Every line with the string "agent" should be copied from the data.

- Records to use
Content starts

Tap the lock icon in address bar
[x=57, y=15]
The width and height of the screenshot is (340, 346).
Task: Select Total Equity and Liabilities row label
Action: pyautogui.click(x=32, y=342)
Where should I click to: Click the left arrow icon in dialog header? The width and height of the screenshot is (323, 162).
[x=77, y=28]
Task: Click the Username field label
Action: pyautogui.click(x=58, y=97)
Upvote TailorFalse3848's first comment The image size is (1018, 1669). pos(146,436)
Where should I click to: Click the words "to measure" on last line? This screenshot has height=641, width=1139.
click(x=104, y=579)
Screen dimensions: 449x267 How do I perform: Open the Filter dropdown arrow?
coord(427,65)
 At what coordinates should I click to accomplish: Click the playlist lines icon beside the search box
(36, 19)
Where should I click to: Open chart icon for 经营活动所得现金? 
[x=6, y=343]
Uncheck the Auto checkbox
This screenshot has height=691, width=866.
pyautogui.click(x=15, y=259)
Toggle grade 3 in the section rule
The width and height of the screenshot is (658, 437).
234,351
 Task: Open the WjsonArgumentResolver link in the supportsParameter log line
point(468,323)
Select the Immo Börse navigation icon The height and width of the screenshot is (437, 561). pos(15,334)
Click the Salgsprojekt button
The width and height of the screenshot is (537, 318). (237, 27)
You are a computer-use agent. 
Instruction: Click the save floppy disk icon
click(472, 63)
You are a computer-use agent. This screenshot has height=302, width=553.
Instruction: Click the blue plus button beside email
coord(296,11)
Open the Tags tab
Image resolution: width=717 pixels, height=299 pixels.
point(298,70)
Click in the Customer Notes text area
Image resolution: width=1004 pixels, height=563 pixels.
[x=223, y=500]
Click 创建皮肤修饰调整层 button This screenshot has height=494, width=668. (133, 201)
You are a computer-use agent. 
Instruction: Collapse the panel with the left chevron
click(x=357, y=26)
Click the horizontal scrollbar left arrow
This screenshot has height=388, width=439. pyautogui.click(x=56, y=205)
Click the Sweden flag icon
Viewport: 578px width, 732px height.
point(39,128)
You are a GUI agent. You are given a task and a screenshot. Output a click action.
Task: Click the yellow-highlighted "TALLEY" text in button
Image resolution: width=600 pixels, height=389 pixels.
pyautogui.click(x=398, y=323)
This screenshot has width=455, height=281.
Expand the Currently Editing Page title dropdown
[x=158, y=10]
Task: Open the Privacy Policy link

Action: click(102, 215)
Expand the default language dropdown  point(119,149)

Content ends

- Exercise output
You are a computer-use agent. 
You are a computer-use agent. This screenshot has height=302, width=553.
You are a computer-use agent. 
You are a GUI agent. You are given a task and a screenshot. Output a click action.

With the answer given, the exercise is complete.